In an effort to drive my family crazy, I made another extremely clean and healthy dinner. I know there’s a lot on the plate, but you can create your own combination of healthy favorites to make your masterpiece. I picked up the most beautiful bunch of fresh basil at the farm today, along with all these local veggies. And yes, more tomatoes (damn they’re good!). What better to top it with? Pesto. I didn’t feel like pulling out the food processor, so I did it by hand… my lazy pesto.
WHAT’S ON THE PLATE?
- Grilled baby eggplant
- Grilled Portobello mushrooms
- Grilled assorted peppers (some hot, some sweet)

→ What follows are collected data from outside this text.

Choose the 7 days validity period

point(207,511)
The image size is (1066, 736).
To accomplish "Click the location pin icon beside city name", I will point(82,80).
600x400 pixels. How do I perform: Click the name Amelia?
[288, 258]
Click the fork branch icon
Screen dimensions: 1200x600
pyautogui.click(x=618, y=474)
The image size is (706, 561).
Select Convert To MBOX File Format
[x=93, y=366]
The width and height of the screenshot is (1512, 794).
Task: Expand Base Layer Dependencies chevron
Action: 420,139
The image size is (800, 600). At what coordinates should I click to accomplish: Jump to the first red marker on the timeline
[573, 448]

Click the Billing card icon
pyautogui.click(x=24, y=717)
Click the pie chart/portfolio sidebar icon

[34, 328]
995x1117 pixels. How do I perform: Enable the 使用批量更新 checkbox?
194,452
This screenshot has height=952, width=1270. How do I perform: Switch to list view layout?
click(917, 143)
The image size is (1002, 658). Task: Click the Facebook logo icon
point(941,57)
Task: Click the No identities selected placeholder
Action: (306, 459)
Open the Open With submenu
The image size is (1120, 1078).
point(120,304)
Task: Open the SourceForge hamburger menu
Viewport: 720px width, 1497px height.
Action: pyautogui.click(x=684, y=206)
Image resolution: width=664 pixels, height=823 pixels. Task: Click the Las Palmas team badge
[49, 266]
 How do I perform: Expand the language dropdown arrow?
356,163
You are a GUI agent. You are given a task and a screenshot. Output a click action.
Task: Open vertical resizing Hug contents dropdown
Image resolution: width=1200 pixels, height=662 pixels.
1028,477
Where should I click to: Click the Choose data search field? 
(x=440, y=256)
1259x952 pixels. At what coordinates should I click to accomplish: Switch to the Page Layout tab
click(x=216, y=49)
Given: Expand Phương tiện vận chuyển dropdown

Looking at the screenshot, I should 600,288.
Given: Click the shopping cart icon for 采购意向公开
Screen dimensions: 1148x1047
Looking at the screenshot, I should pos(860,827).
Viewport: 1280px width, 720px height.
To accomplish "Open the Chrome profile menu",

- Locally grown spring mix
- Wedges of farm tomatoes
- Rustic whole grain bread
- Tuna and caper salad
- Fresh mozzarella
- Lazy Pesto
LAZY PESTO INGREDIENTS
- 2 small cloves garlic, fine mince
- 2 cups fresh basil, very fine chop
- 1/3 cup good olive oil
- 4 tbsp fresh parmesan
- pinch of red pepper flakes
- Kosher salt & pepper to taste
Chop the garlic and basil very well and toss in a bowl. Whisk in the olive oil. Add remaining ingredients, stir. You could serve this with pasta, on sandwiches, etc. Very fresh and bright. The parmesan is salty so you won’t need to add too much salt.
* For my tuna caper salad… combine 3 – 5oz. cans solid white tuna packed in water (drained) with a hefty tbsp or two of capers (drained). Add a pinch of red pepper flakes, a healthy drizzle of olive oil and 2 tbsp red wine vinegar – combine. Season with a pinch of salt and pepper to taste. Super easy and healthy since you’re not using mayo.